Copy out each line of the records below word for word, leaving out the pictures.

(Target position records)
====
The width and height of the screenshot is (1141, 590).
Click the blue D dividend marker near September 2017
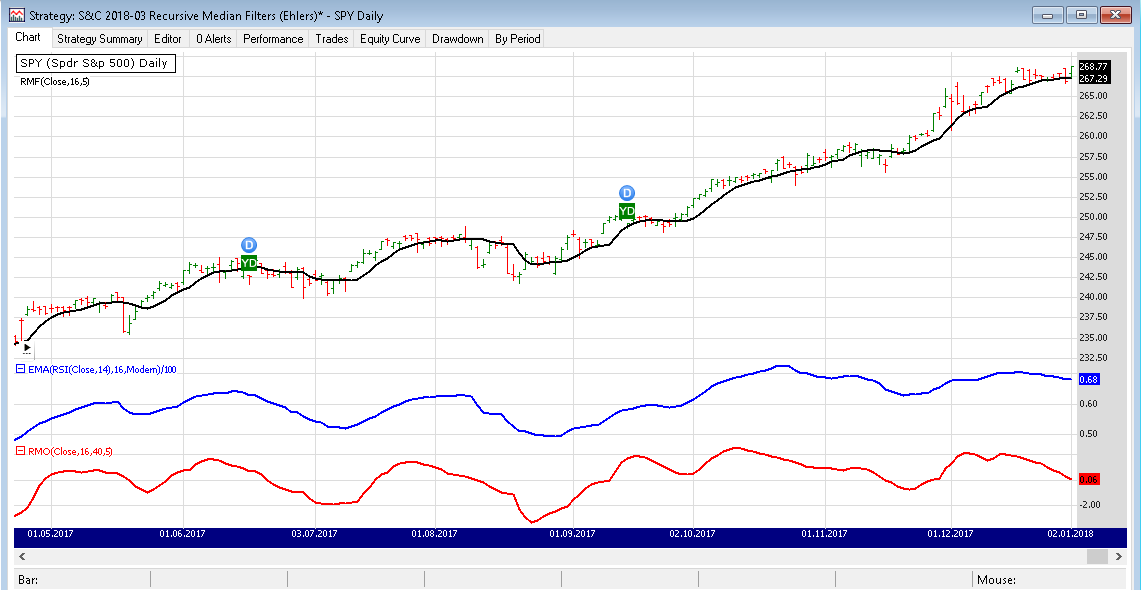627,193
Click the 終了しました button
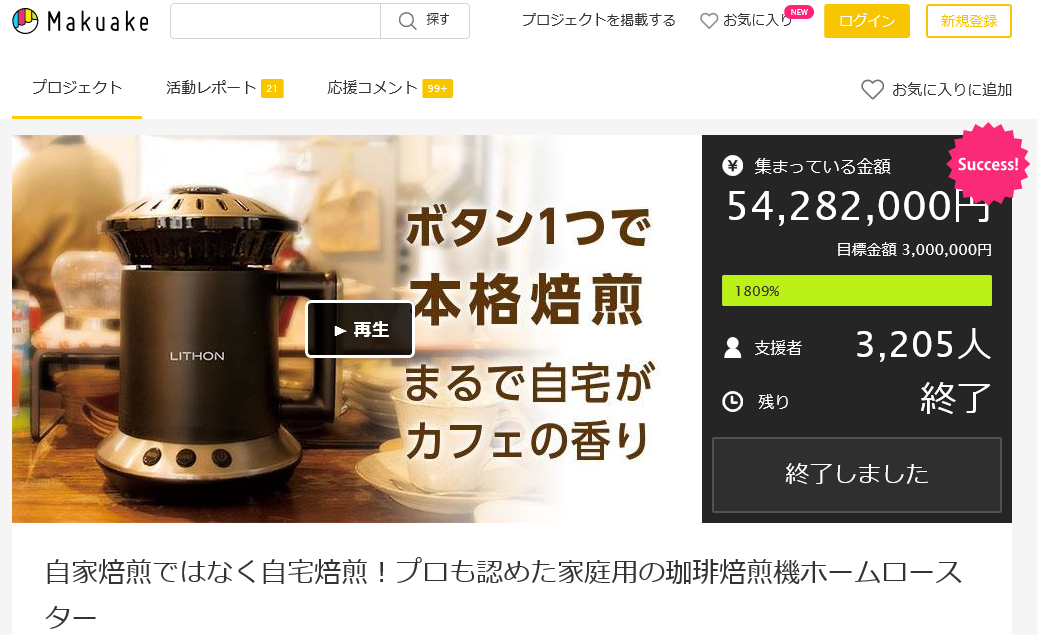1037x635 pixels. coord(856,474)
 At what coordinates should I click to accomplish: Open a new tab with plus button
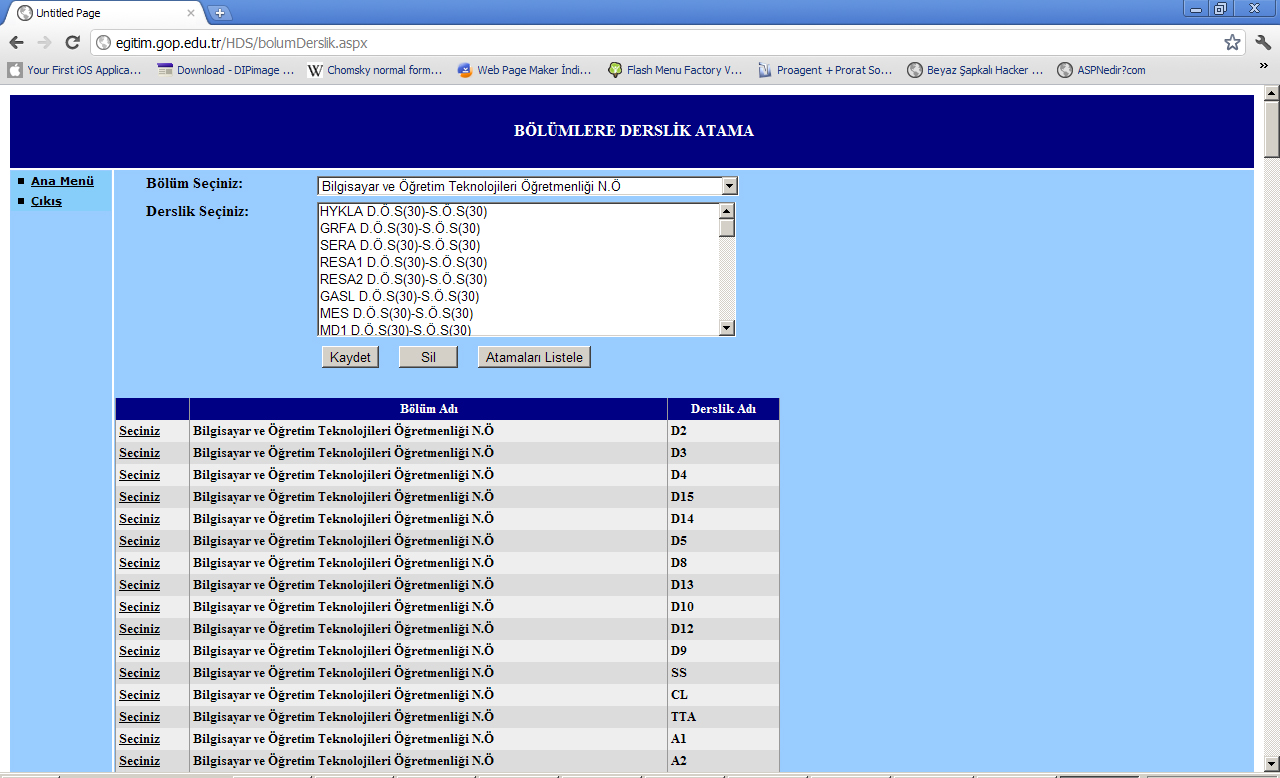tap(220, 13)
====
● COMPLETE RESPONSE
The width and height of the screenshot is (1141, 590).
Click the blue D dividend marker near September 2017
627,193
Click the 終了しました button
1037x635 pixels. coord(856,474)
 At what coordinates should I click to accomplish: Open a new tab with plus button
tap(220, 13)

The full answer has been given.